La verdad no se perdió en la traducción oral de Malintzin, una mujer avezada, educada, perspicaz, con don de lenguas, moderna. La verdad se perdió en la traición a la traducción. Como documenta Townsend en su magnífica biografía a contraluz Malintzin, una mujer en la Conquista de México (Ediciones Era, 2015), ella, conocedora de los elaborados códigos de la cortesanía mexica, fue escueta y directa al transmitir su versión en maya a Jerónimo de Aguilar, y éste, que odiaba a los indios, la pasó al castellano del invasor. Fue la única que realmente entendía qué estaba pasando: ‘‘Sólo ella podía resolver las dificultades que surgían a medida que se definían las reglas de convivencia entre dos grupos de hombres que no se entendían para nada”.

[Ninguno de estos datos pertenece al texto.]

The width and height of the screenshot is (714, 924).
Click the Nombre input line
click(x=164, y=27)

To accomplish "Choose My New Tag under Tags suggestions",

Eso define los días y semanas posteriores a la llegada de Cortés y su gente a la portentosa ciudad, centro de un área poblada por un cuarto de millónde personas. En los días finales de 1519 se definirá para siempre la que Eduardo Subirats llama ‘‘guerra santa contra el indio”. Justificará la invasión, demolición y expoliación del continente en las décadas posteriores. Su impronta en el siglo XXI sigue ardiendo, de México a Wallmapu. El primer –y casi único– crítico de la brutalidad y la falsía de los suyos, Bartolomé de Las Casas, décadas después romperá la unanimidad teológica que fundamentó la conquista. En Filosofía y tiempo final (Afínita Editorial, México, 2014) Subirats reporta con rigor casi doloroso las denuncias y juicios lascasianos, y cita un pasaje determinante de los Tratados del dominico:

‘‘El primer ingreso o pie, con que los españoles entraron en las Indias y en cada provincia, reyno y parte dellas, desde que se descubrieron por el año de 1492 hasta hoy inclusive, que somos diziembre de 1563, fue violento, nefando y tyránico y crudelísimo, y de crueles enemigos; y tal que ninguna gente, por bárbara y sin ley e razón que fuera, pudiera hacello. Asimismo el progreso y desorden del gobierno que por todo aquel orbe pusieron.”

Subirats concluye además que ‘‘es absurdo pretender” que no triunfó la doctrina de Ginés de Sepúlveda (quien postulaba la ausencia de alma en el indio). Los invasores hicieron en ‘‘su” América lo que les vino en gana. La dimensión del genocidio y el saqueo siguen sin parangón histórico. Lo justificaron con triquiñuelas cortesanas, militares y teológicas. Tal cinismo lo inauguró el propio Cristóbal Colón. Como en las Cruzadas, los obnubila y absuelve a todos el sentido de una ‘‘misión”.

No podían saberlo Moctezuma II, sus aliados, sus sacerdotes ni sus enemigos, que eran casi todos los demás pueblos, no sólo los tlaxcaltecas. La misma Malintzin, nahua y popoluca de la costa de Coatzacoalcos, era víctima del imperio a cuyas entrañas la condujo la casualidad en un rol clave; dominaba las sutilezas de un mundo vasto y antiguo que sólo a los europeos parecía ‘‘nuevo”. En el fondo, sugiere Townsend, Malintzin quería volver a su casa, de donde fue arrancada muy joven y llevada como esclava de lujo a tierras mayas. Participaba de aquella abundancia de genio y sofisticación en artistas de palabra e imagen, chamanes, arquitectos, agricultores, administradores, educadores y astrónomos de inusitados rigor y pulcritud. La historiadora neoyorkina registra la reacción de Alberto Durero al ver en Bruselas una exposición de las piezas mexicanas que enviara Cortés al emperador de ambos: ‘‘En todos los días de mi vida no había visto nada que regocijara mi corazón tanto como esos objetos, pues entre ellos he visto maravillosas obras de arte y me pasmo ante los sutiles entendimientos de los hombres de otras partes”.

Paso a paso, los españoles conocieron la dimensión de sus crímenes. Aunque lo negaran, sabían que arrasaban a gentes de razón, una razón que los espantaba. Tras ellos vendrían otros imperios que hasta ‘‘buenos los harían”, a pesar de la Leyenda Negra de gusto inglés pero en cuyo origen estaría el propio Las Casas, el testigo incómodo.